Maritime Casualty News, December 2018

Barges break away, one sinks in Massachusetts Bay

Four barges broke free from a tugboat on Dec. 2 and one sank just outside a shipping channel near the Massachusetts town of Nahant.

The tugboat Big Jake had five barges in tow when two broke free at about 0930 roughly two miles southeast of Nahant, located in northern Massachusetts Bay. Two more barges broke free as the tugboat approached Hull, Mass., the U.S. Coast Guard said.

Assist tugs Smith Predator, Justice and Kendall J. Hebert each recovered a drifting barge, but a fourth capsized and sank. The sunken barge, Dredge 200, carried construction equipment. It had no more than 500 gallons of fuel and 400 gallons of hydraulic oil on board.

Two days after the sinking, the Quincy police boat Guardian, equipped with side-scan sonar, spotted the sunken barge on the sea floor in 100 feet of water. The barge sank just outside the North Channel, a major shipping lane into Boston.

“I am grateful for the rapid and sustained support of our partner agencies," said Capt. Eric Doucette, Coast Guard Sector Boston commander, noting that search conditions were not ideal.

Two cruise ship crewmen burned in fire off N. Carolina

Two crewmen suffered second-degree burns aboard the cruise ship Norwegian Escape, and the Coast Guard medevaced both men about 24 miles off Atlantic Beach, N.C.

Crew aboard the 1,069-foot ship reported the injuries at about 1550 on Nov. 26 after the fire in the engine room, the Coast Guard said. The victims were identified only as Filipino crewmen age 25 and 26.

The Coast Guard dispatched a Jayhawk MH-60 helicopter that hoisted the men off the vessel and flew them to an airport near Rocky Mount, N.C. Waiting paramedics transported them to the hospital.

NTSB’s new Safer Seas Digest examines 41 casualties

The National Transportation Safety Board (NTSB) recently released its 2017 Safer Seas Digest that includes key details from 41 marine casualties that occurred in U.S. waters or involved U.S.-flagged ships.


The report focuses on lessons learned from incident reports released during the 2017 calendar year.

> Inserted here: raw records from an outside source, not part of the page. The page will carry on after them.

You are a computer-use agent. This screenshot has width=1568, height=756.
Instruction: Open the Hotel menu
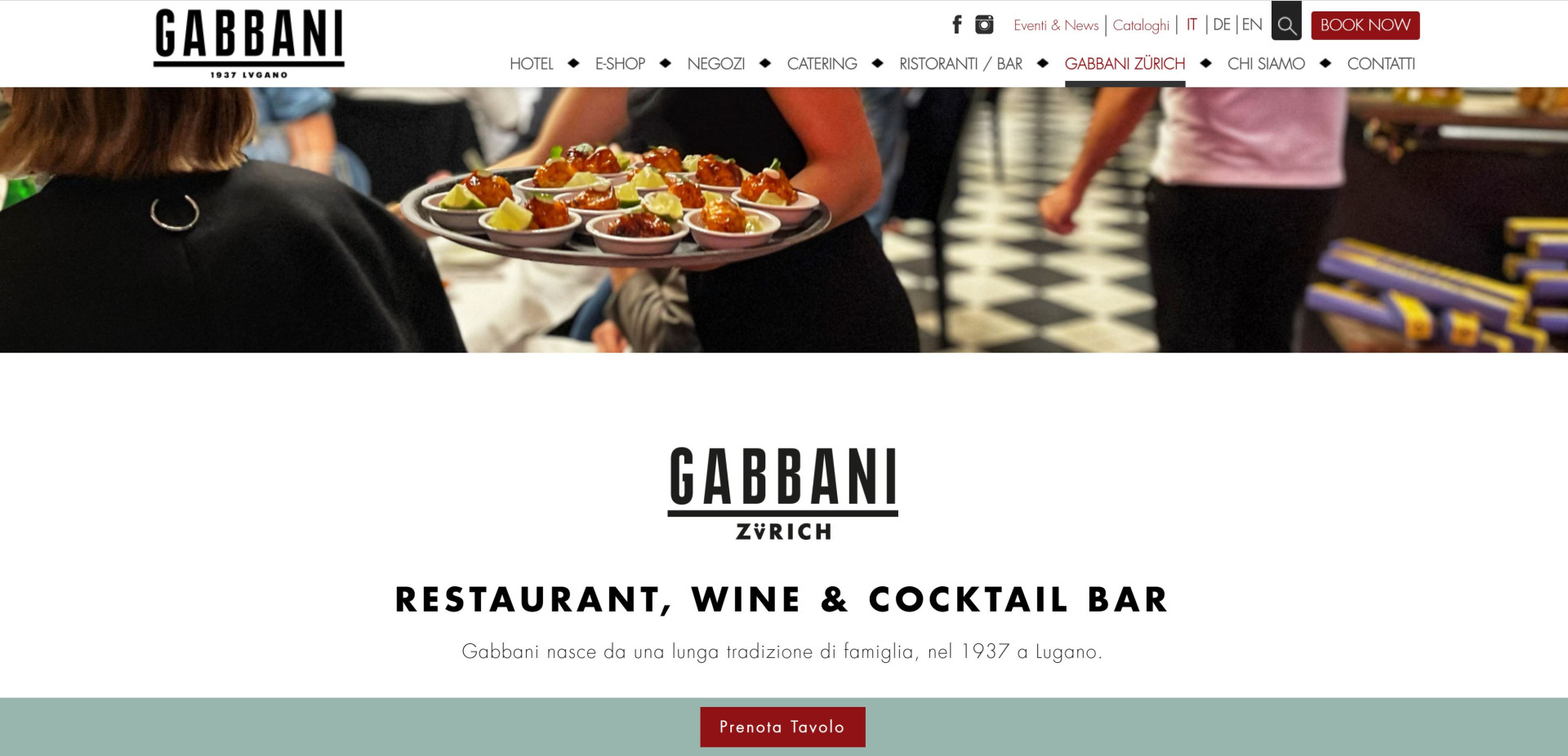(x=532, y=64)
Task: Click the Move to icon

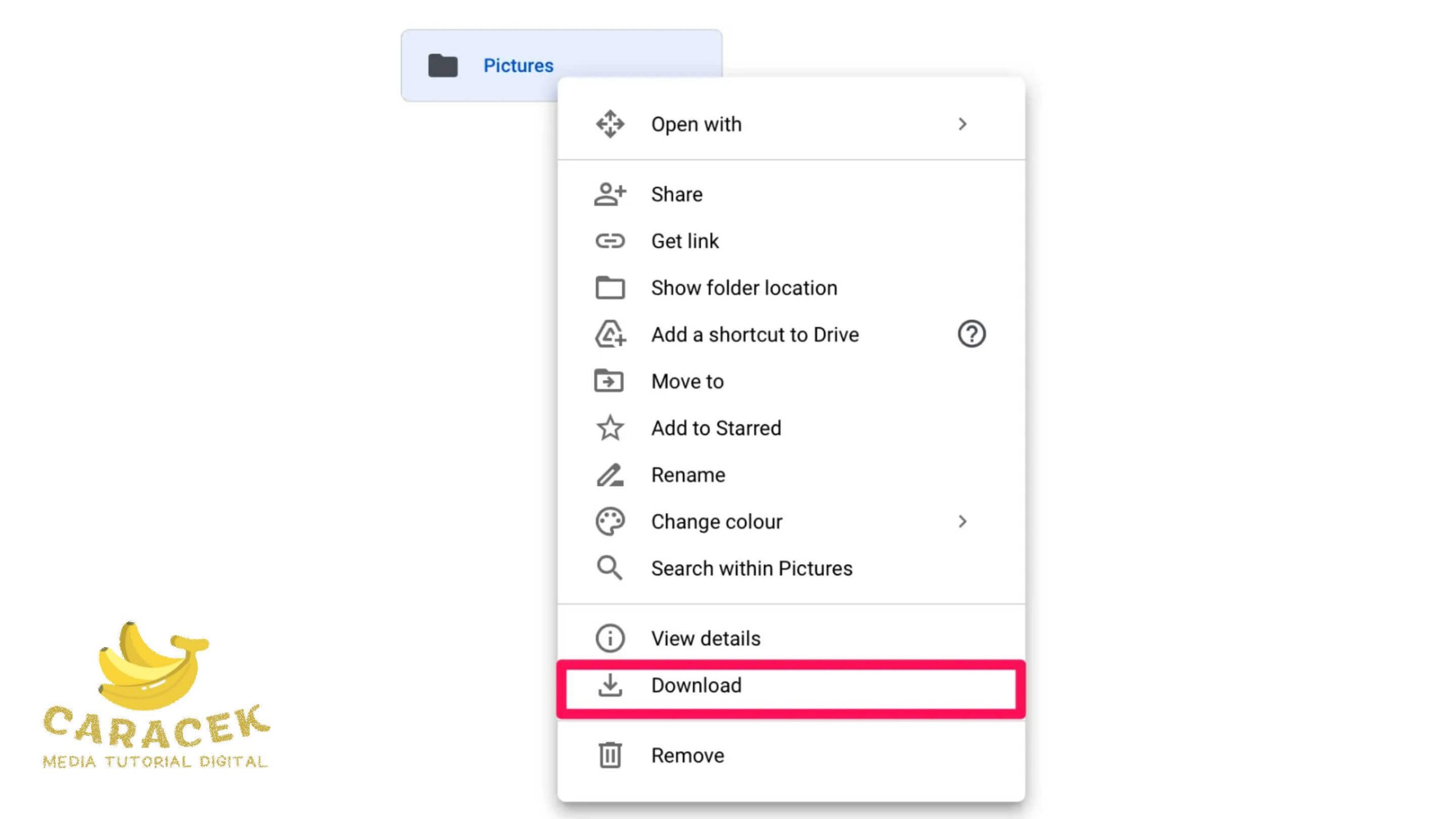Action: [x=610, y=381]
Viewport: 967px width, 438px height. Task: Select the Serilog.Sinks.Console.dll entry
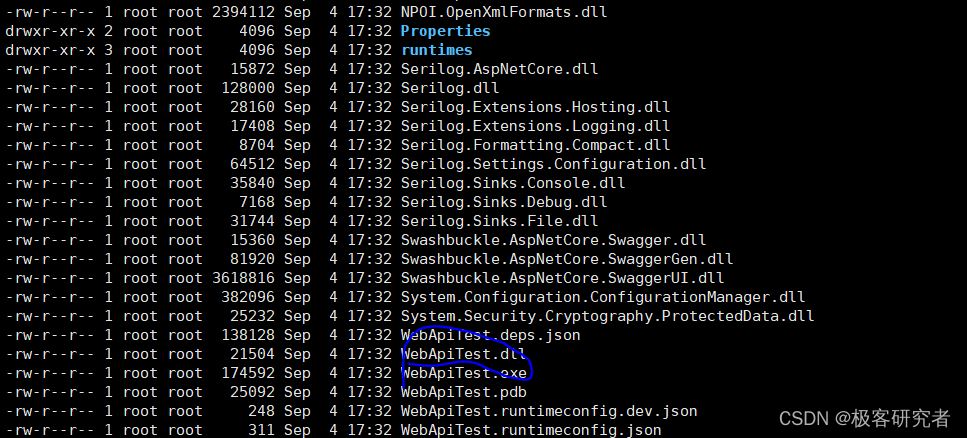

It is intended to be valuable for mariners as well as maritime executives aiming for an effective safety culture, the NTSB said.

“The digest contains information that can help mariners at the deckplate level prevent future accidents, and can help maritime industry C-suites build and sustain a culture of safety at sea,” the agency said.

The 94-page document examines 11 safety issues such as fatigue, cellphone distraction, anchoring in strong currents, safety management systems and VHF reception. It also includes photos and information released in the agency’s final report on the El Faro sinking in late 2015.

“I hope that Safer Seas Digest 2017 provides the marine industry with essential and actionable information to address the safety issues confronting it,” NTSB Chairman Robert Sumwalt said. “With every investigation we conduct, the lessons learned can prevent such losses in the future — when marine stakeholders at all levels of the industry apply these lessons.”

The report can be found here.

Casualty flashback: December 2004

A Malaysian-flagged bulk carrier transporting soybeans from Seattle to Xiamen, China, grounded near Unalaska Island on Dec. 6, 2014, and broke apart two days later in rough seas. Six crewmembers died when a U.S. Coast Guard rescue helicopter crashed near the ship, and more than 300,000 gallons of fuel oil spilled.

The 738-foot Selendang Ayu cleared Unimak Pass when its engine failed at about 1200 on Dec. 6. The failure was later blamed on a cracked liner on the No. 3 cylinder, and four cylinder heads also were cracked. Crew could not restart the engine, and the ship drifted toward shore in winds approaching 40 knots and seas nearing 25 feet.

The vessel continued drifting on Dec. 7 as crew tried to repair the engine, but to no avail. An assist tugboat got a line onto the ship and slowed its movement toward land, but the line parted soon after a second tug arrived. The ship grounded at about 1705 on Dec. 8.

Two Coast Guard cutters were alongside the ship for much of its time adrift, and a rescue helicopter lifted 18 of its crew before the bulker grounded. About an hour after the grounding, a Coast Guard helicopter with 10 people on board crashed after a rogue wave broke over the deck and inundated the aircraft’s engine with seawater. All three Coast Guard crewmembers survived, but six Selendang Ayu mariners died.

The ship broke apart at about 1915 on Dec. 8, and its master and a Coast Guard rescue swimmer were successfully recovered from the vessel about an hour later. Authorities estimate about 338,000 gallons of fuel spilled into the waterway, fouling local beaches and killing more than 1,500 birds.